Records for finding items
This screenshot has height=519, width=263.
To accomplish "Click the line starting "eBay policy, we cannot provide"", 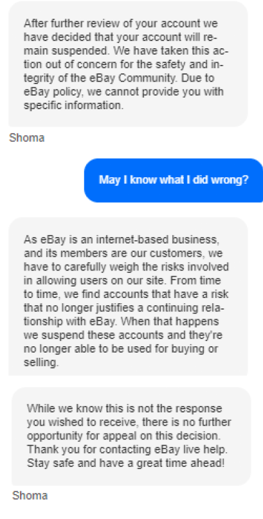I will tap(123, 92).
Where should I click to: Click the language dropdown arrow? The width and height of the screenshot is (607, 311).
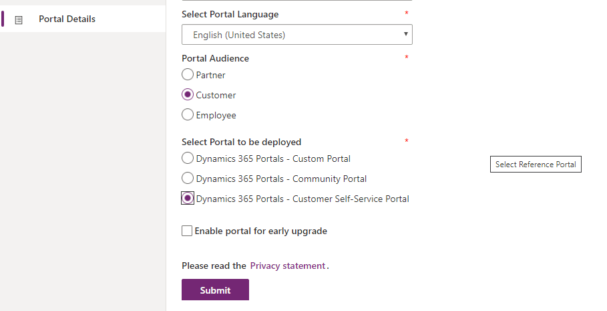(x=405, y=34)
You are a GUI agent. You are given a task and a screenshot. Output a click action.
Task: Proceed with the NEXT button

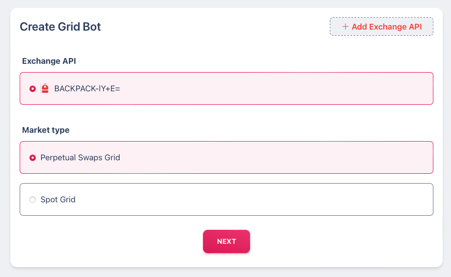[x=226, y=241]
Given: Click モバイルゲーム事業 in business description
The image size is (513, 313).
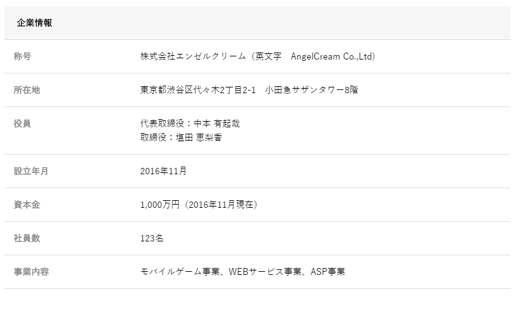Looking at the screenshot, I should 180,272.
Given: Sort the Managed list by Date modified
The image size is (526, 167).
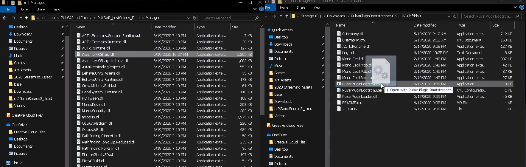Looking at the screenshot, I should click(x=165, y=27).
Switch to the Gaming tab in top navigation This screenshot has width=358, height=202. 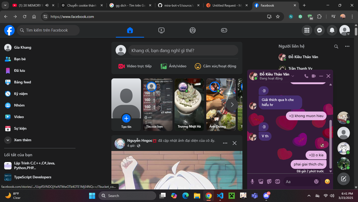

What is being asked ▸ Please turn the records starting at the line containing "Given: Click モバイルゲーム事業" and ending at the line containing "Looking at the screenshot, I should click(x=165, y=27)." into a JSON list of strings, one string per line, with blank lines left out. Omit the pictures from the answer.

Exercise solution ▸
[
  "Given: Click モバイルゲーム事業 in business description",
  "The image size is (513, 313).",
  "Looking at the screenshot, I should 180,272.",
  "Given: Sort the Managed list by Date modified",
  "The image size is (526, 167).",
  "Looking at the screenshot, I should click(x=165, y=27)."
]